クラス発表
久しぶりの一人での登校にもの寂しさを感じ、それを紛らわせる為にイヤホンを耳に突っ込んで学校までの道を歩いていると、その途中の曲がり角で彼女が腕を組みながら待っていた。
イヤホンを外す。あれっ…なんか不機嫌そう?まあ仕方ないか。事故とはいえ異性にパンツを見られたのだ、そういう感情になるのも頷ける。
「待っててくれたのか」
「……まあね」
「さっきはすまなかったな」
「……別に気にしてない」
「そうか……」
それはそれで男としては複雑な心境なんですが。でも気にしていないと言っておきながら滅茶苦茶不機嫌そうなんですけど。
「はぁ……」
そう彼女は大きな溜息をつくと呆れた表情で。
「本当に昴くんって色々と出来るけど、女心を理解する能力に関しては壊滅的だよね」
「そ……そうか?」
これでも妹が居るから人よりはそういう能力に自信はあったんだけどな。……まさか実は妹に色々と我慢を強いてたとかそういうことないよな。……やばい有り得そうな気がしてきた。
「本当にそんなんじゃ他の女の子にモテないよ」
「う……」
別に花音以外にモテたいという願望はないのだが想い人にそう直接言われると少し傷ついてしまう。
「まあでも昴くんの事を本当に好きな人が出来たら、そんな事じゃ嫌いにならないと思うから安心しなよ」
「そうなのか?」
「そう思うよ」
そう断言する彼女。その彼女の言葉はやけに自信満々で疑問を覚えた俺はその事に関して問うた。
「どうしてそう思うんだ?」
「それは……教えないっ!」
そう言ってまた駆け出していく彼女。……ええ!? 彼女の行動が理解出来ず当惑する俺。やっぱりオンナゴコロってやつは難しい。

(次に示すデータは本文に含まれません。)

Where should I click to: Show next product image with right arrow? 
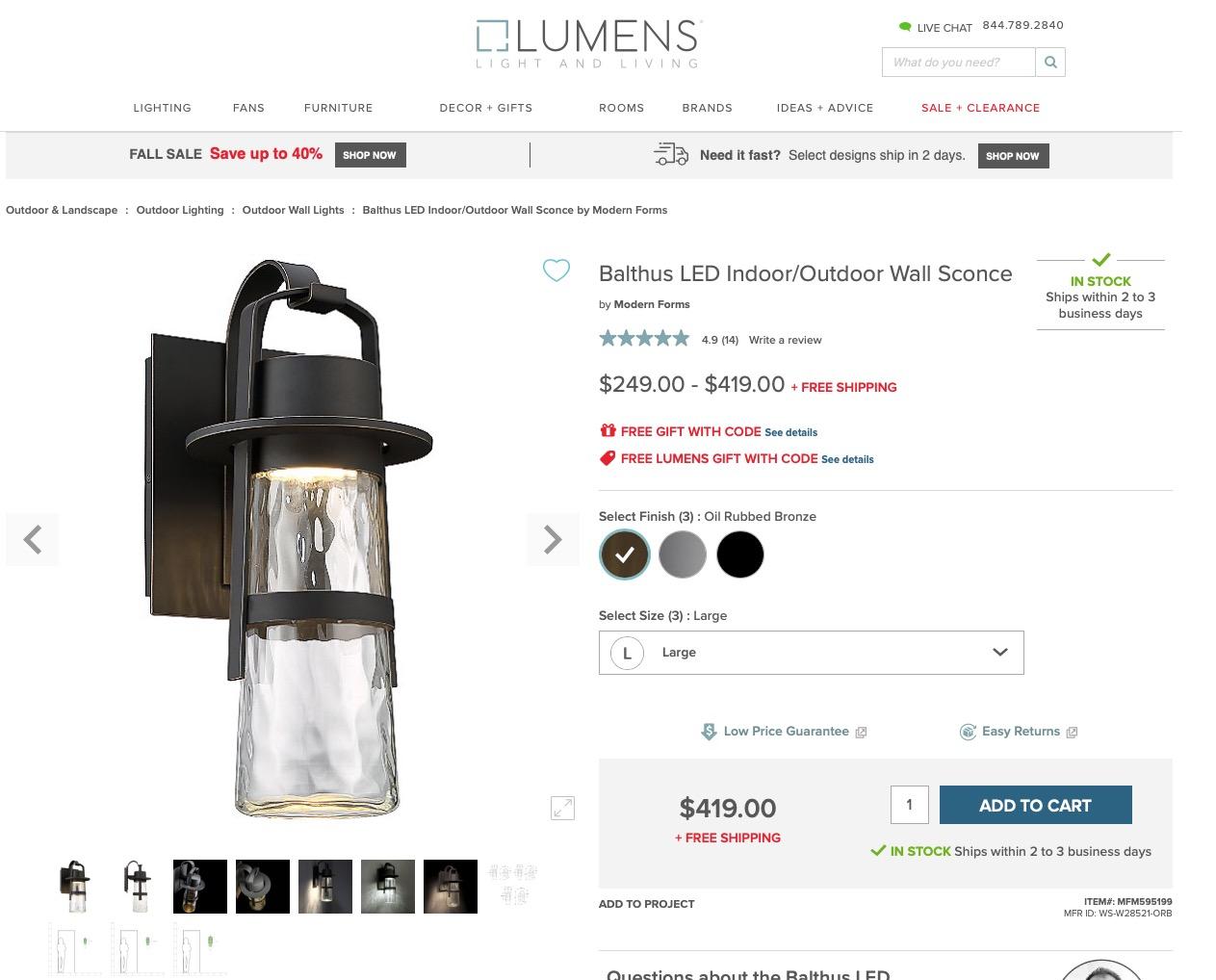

でもまあ良いか。だって彼女の顔に笑顔が浮かんでいるから。彼女には不機嫌そうな顔よりも笑顔が似合うのだから。彼女が楽しそうなら俺もそれでいいし楽しくなる。
「置いてくよ〜」
「ちょっと待てって!」
振り返る彼女の顔には満開に咲く桜のような笑顔が浮かんでいた。
それから二人で横に並んで他愛のない話をしながら学校に向かう。そして気がつけば俺達の通う学校である私立清峰高校の校舎が見えてきた。
清峰高校は比較的最近に出来た高校でありそのためあって校舎の外観も未だに綺麗だ。耳をすませばもうすぐ大会を迎える野球部の掛け声や金属バットの音が鼓膜を揺らす。
「ああ…やばい緊張してきた」
そう胸を抑えながら言う彼女。彼女の緊張の原因はクラス発表という、学校生活のイベントの中ではそれなりに大きなものだ。そしてこれからの一年間を決定づけるものであると言っても過言ではないだろう。

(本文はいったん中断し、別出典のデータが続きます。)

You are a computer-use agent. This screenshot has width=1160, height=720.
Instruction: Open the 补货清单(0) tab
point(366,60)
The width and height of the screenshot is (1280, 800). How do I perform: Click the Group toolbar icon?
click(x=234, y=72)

だから生徒達は程度の差こそあれクラス分けに対して期待し、そして緊張するのだ。で勿論俺たちもその例に漏れず。
「ああ……昴くんと一緒のクラスになれますように」
そう目を瞑って手を組み合わせ祈るようにする彼女。その様子はとても切実で、それ程俺と一緒のクラスになりたがっているのだと分かって……正直滅茶苦茶嬉しかった。
「俺も花音と一緒のクラスになれるといいな」
「昴くんもそう思ってるの?」
「当たり前だろ」
「ふ〜ん……へぇ」
「……何だよ?」
「いや〜何でもないよ」
そんなやり取りをしているうちにクラス分けが貼られている掲示板の前に到着した。
もう少し時間が経てばこの掲示板の前はクラス分けの結果を見ようとする生徒達でごった返すのであろうが俺たちは早めに来ているので周りには人が居らず、直ぐに結果を知ることが出来た。
「あっ……」
「これって……」
「や、やった……!!」
「うぉぉっ!」
彼女は感極まった様子でなんと俺に抱きついてきた。彼女の身体の柔らかさや暖かさがダイレクトに感じられ。頭の名がオーバーヒート状態。あ、当たってるよお。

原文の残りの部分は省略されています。